Bush vows `whatever it takes' against bioterrorism

$1.5 billion is requested for drugs, other measures

War On Terrorism

Anthrax Scare

October 18, 2001|By Susan Baer | Susan Baer,SUN NATIONAL STAFF

WASHINGTON - As the administration asked Congress for an additional $1.5 billion to fight bioterrorism, President Bush sought to reassure jittery Americans yesterday that the government was working around the clock to keep them safe and to thwart future terrorist attacks.

"We're on the lookout," Bush said in parting remarks as he headed to an economic summit in Shanghai, his first trip abroad since the Sept. 11 terrorist attacks.

"We will do whatever it takes to protect our country, to protect the good families. And we will do whatever it takes to punish those who've attacked us."

Speaking to business leaders in Sacramento, Calif., Bush said his new Office of Homeland Security, headed by former Pennsylvania Gov. Tom Ridge, is working to "expose and frustrate" the plans of terrorists and to adopt measures to increase airline security.

Health and Human Services Secretary Tommy G. Thompson told a Senate committee that the administration wants to spend an additional $1.5 billion, more than six times the amount originally budgeted for this year, for emergency measures aimed at fighting bioterrorism.

Much of the money would be used to build a national stockpile of drugs to treat anthrax and other biological and chemical warfare agents. More than $500 million would go to accelerate efforts to develop a greatly expanded supply of smallpox vaccine.

Thompson told senators that HHS was prepared to respond to a bioterrorist attack. But, he added, "there is more that we must do to strengthen our ability to respond. We need to get stronger."

He said money was needed to improve coordination among local, state and federal officials, to train health care and emergency workers and to strengthen food inspection. Funds would also be used to outfit the Centers for Disease Control and Prevention in Atlanta with rapid-response and specialty labs and to hire more epidemiologists.

Because of the public's fear of anthrax, Thompson said, he wanted to amass enough antibiotics to treat 12 million people for anthrax for 60 days. The current stockpile would be sufficient to treat 2 million.

He said the Food and Drug Administration had approved the use of penicillin and doxycycline, both readily available, for treating anthrax. These antibiotics could be used in addition to the more expensive drug Cipro, an antibiotic being hoarded in recent days by a nervous public.

"Let me again stress that there is no need for anyone to stockpile any drugs," Thompson said. "We have the drugs that we need, and they will be available whenever and wherever they are needed."

Thompson said in an NBC interview that he has asked Bayer, the German drug manufacturer that holds the patent for Cipro, to produce at least 200 million additional pills over the next three months, some of which will be purchased for the national stockpile.

He said he had also talked to the company's executives about ignoring their patent and allowing other companies to produce Cipro, a course allowed by law when the U.S. government needs a certain patented drug.

Thus far, the only biological scares have come from the anthrax bacteria, which is highly treatable with antibiotics if detected early.
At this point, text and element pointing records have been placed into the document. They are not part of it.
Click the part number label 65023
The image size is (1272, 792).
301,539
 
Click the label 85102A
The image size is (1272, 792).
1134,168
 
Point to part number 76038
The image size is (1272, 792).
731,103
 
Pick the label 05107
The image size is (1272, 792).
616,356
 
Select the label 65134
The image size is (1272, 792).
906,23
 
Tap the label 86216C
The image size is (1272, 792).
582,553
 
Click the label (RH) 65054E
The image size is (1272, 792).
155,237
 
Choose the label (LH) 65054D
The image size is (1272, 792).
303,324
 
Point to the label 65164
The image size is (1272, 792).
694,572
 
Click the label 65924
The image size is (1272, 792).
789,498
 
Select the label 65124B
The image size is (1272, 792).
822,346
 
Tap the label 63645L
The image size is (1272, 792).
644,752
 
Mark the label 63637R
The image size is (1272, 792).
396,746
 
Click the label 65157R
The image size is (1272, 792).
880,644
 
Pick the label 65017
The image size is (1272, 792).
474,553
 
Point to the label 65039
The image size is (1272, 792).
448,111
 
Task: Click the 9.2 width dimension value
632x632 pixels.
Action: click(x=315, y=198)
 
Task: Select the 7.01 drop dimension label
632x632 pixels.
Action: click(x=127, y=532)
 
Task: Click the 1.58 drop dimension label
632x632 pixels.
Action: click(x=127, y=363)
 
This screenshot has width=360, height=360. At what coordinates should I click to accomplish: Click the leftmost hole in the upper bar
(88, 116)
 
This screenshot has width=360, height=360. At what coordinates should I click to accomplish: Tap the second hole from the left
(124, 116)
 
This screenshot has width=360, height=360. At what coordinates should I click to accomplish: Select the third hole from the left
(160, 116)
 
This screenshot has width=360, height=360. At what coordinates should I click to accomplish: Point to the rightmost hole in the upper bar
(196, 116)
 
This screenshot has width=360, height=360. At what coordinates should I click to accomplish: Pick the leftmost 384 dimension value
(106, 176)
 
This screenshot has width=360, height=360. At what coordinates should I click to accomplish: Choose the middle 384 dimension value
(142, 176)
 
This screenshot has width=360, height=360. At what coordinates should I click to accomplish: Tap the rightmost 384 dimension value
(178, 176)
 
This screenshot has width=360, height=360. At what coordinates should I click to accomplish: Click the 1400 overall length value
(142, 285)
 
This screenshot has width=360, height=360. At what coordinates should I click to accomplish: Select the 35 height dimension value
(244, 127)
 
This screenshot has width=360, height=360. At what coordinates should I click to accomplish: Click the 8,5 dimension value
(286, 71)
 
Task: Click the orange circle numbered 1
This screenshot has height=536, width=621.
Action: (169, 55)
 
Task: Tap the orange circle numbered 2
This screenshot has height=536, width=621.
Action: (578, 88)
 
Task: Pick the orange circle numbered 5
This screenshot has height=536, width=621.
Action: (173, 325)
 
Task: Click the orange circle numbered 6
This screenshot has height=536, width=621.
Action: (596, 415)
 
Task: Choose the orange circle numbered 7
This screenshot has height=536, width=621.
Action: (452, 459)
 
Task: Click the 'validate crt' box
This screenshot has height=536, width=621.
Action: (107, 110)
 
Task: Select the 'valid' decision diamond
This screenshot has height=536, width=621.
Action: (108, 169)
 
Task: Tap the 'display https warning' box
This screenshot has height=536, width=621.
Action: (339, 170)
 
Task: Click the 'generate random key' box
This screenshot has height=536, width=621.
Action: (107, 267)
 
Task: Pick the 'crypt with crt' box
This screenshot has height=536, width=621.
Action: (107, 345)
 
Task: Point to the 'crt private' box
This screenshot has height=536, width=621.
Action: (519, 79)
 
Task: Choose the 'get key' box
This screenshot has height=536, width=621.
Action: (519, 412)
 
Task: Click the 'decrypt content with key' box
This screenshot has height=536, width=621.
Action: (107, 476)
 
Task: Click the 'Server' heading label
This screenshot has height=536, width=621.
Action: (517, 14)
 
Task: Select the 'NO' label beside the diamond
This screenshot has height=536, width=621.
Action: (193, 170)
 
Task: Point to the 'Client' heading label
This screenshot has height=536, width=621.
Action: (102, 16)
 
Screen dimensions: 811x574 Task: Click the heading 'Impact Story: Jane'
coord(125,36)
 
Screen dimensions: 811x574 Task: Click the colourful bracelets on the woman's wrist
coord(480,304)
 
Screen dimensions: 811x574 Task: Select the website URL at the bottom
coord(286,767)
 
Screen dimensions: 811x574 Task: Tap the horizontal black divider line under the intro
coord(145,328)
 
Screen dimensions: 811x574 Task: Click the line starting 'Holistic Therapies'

Thompson said the administration was also focused on smallpox, a less likely but far more dangerous threat.

The HHS secretary said the government was working with several drug companies and felt confident they could develop 300 million doses of smallpox vaccine by late next year, a goal he has increased in the last few weeks from an earlier request of 40 million.

The U.S. government has about 15.4 million doses of smallpox vaccine that could be stretched to 77 million if it is diluted five-fold. Tests have suggested that such a weaker dose is 95 percent effective, he said.

The incubation period for smallpox is about 12 days, but a dose of the vaccine given within the first five days of exposure can effectively stop the disease.

Routine vaccination against smallpox ended in the United States in 1972, several years before the disease was eradicated worldwide. However, the bacteria still exist in some laboratories.

In a TV interview Tuesday, Ridge said the government would consider the question of resuming inoculation of children against smallpox "as soon as we get the supply."

"I think you need to deal with eventualities," Ridge said, when asked if mass vaccination was a possibility. "One of the challenges within this job is to take a look at all the threats that are there and then assess whether or not those threats are real or imminent."

Thompson said yesterday that the administration might allow voluntary vaccination after the 300 million doses were acquired but would probably not require immunization, because side effects in the past included death in one of every million cases.